__EXERCISE BRIEF__: In the records below, begin at the line containing "Task: Click the word" and end at the line containing "Given: Go to Final review in sidebar"; quote every line in that span exactly, including both boundary lines, and no others.

__GIVEN DATA__:

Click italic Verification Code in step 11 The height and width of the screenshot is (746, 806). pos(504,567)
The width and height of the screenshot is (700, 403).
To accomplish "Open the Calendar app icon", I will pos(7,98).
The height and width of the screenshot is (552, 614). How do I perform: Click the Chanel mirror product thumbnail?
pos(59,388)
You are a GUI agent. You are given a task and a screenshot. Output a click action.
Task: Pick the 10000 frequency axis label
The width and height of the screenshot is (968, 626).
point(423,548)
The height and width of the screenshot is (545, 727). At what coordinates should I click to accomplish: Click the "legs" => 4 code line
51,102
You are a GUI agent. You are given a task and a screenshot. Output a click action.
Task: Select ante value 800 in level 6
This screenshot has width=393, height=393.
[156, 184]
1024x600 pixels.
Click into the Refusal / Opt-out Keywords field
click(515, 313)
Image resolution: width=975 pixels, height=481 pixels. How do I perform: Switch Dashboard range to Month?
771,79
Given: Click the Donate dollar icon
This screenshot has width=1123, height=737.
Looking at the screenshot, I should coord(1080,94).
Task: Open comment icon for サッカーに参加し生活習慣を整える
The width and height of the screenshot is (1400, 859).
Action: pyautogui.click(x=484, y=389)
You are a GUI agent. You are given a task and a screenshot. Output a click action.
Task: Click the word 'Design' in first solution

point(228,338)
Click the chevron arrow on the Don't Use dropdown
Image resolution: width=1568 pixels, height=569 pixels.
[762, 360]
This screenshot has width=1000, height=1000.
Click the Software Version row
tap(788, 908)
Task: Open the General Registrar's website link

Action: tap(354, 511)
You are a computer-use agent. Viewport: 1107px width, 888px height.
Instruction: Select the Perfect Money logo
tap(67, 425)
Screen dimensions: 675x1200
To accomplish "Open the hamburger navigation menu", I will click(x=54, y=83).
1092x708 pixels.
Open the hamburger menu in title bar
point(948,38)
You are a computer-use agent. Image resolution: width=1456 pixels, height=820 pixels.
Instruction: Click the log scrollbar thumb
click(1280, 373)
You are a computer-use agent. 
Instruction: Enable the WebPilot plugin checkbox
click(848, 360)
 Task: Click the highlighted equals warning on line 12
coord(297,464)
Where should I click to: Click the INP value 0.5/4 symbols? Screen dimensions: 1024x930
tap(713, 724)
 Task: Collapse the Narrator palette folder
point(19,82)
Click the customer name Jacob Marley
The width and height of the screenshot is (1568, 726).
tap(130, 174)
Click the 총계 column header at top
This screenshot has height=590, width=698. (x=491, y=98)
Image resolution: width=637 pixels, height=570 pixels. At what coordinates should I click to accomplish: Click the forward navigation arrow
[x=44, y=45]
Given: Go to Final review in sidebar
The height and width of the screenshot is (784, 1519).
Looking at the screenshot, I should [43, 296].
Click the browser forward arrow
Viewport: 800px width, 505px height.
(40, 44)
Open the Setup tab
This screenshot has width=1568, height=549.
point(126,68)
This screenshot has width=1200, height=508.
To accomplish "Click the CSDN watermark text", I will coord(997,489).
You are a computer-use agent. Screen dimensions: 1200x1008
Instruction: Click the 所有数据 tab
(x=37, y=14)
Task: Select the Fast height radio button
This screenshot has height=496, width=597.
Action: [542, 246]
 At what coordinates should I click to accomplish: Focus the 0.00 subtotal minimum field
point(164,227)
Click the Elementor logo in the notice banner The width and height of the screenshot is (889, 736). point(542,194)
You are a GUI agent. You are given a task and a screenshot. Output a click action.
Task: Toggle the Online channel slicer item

__TASK OUTPUT__:
Task: Click the word 'Design' in first solution

point(228,338)
Click the chevron arrow on the Don't Use dropdown
Image resolution: width=1568 pixels, height=569 pixels.
[762, 360]
This screenshot has width=1000, height=1000.
Click the Software Version row
tap(788, 908)
Task: Open the General Registrar's website link

Action: tap(354, 511)
You are a computer-use agent. Viewport: 1107px width, 888px height.
Instruction: Select the Perfect Money logo
tap(67, 425)
Screen dimensions: 675x1200
To accomplish "Open the hamburger navigation menu", I will click(x=54, y=83).
1092x708 pixels.
Open the hamburger menu in title bar
point(948,38)
You are a computer-use agent. Image resolution: width=1456 pixels, height=820 pixels.
Instruction: Click the log scrollbar thumb
click(1280, 373)
You are a computer-use agent. 
Instruction: Enable the WebPilot plugin checkbox
click(848, 360)
 Task: Click the highlighted equals warning on line 12
coord(297,464)
Where should I click to: Click the INP value 0.5/4 symbols? Screen dimensions: 1024x930
tap(713, 724)
 Task: Collapse the Narrator palette folder
point(19,82)
Click the customer name Jacob Marley
The width and height of the screenshot is (1568, 726).
tap(130, 174)
Click the 총계 column header at top
This screenshot has height=590, width=698. (x=491, y=98)
Image resolution: width=637 pixels, height=570 pixels. At what coordinates should I click to accomplish: Click the forward navigation arrow
[x=44, y=45]
Given: Go to Final review in sidebar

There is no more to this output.